ASSIGNMENT:
Provide only the number of lines in the following data that contain "screenshot".

DATA SHOWN:
================================
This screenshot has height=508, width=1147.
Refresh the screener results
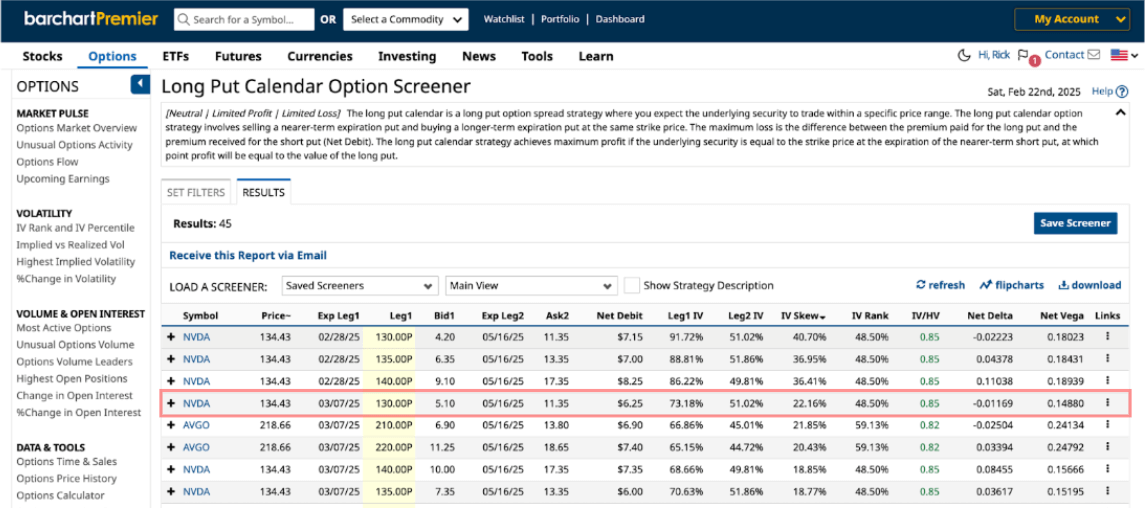(x=940, y=285)
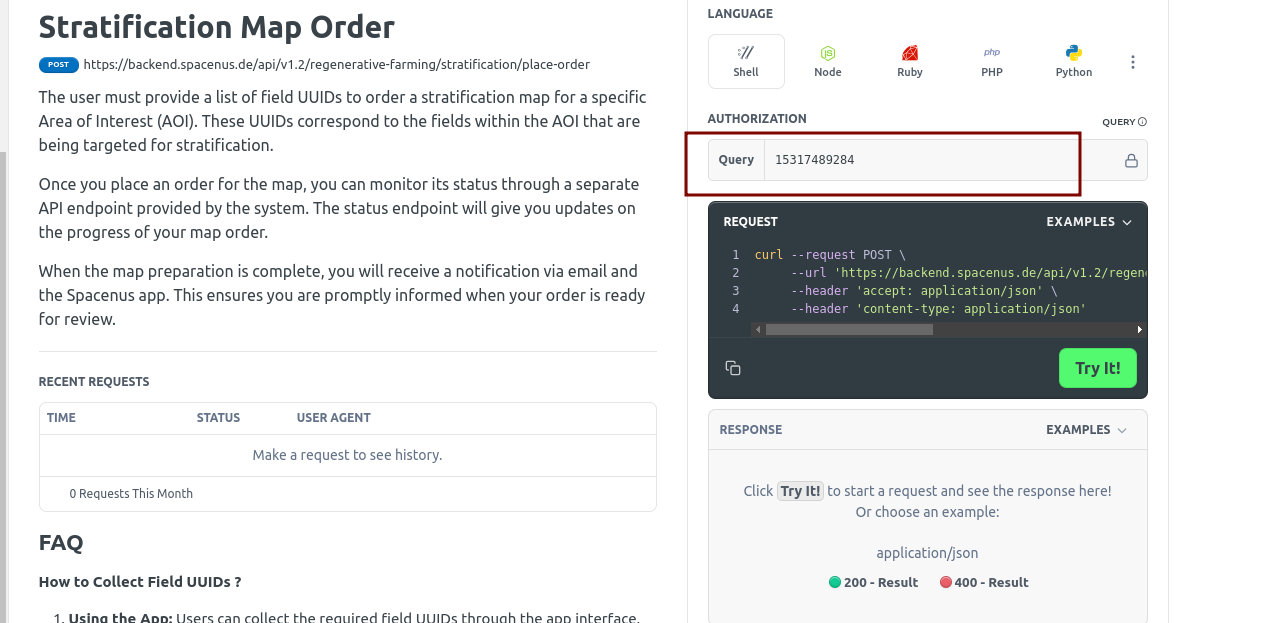
Task: Open the more languages three-dot icon
Action: pyautogui.click(x=1132, y=61)
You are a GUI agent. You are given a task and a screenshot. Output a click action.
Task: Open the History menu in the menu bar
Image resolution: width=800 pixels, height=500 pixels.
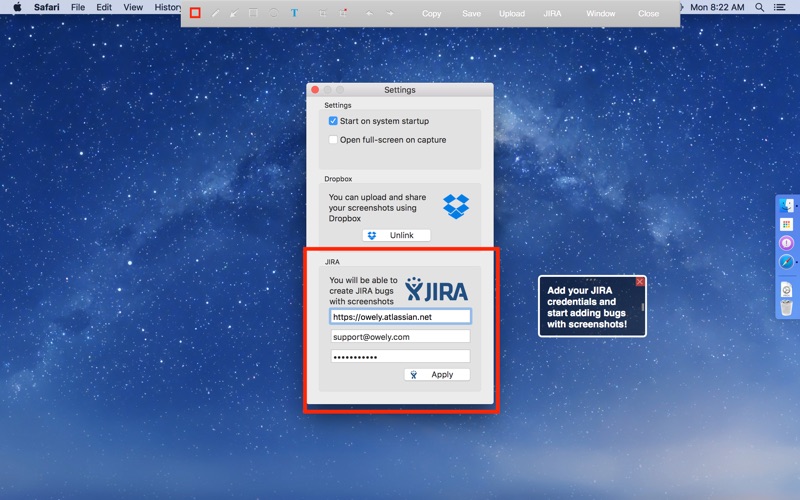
================================
EXERCISE RESULT:
2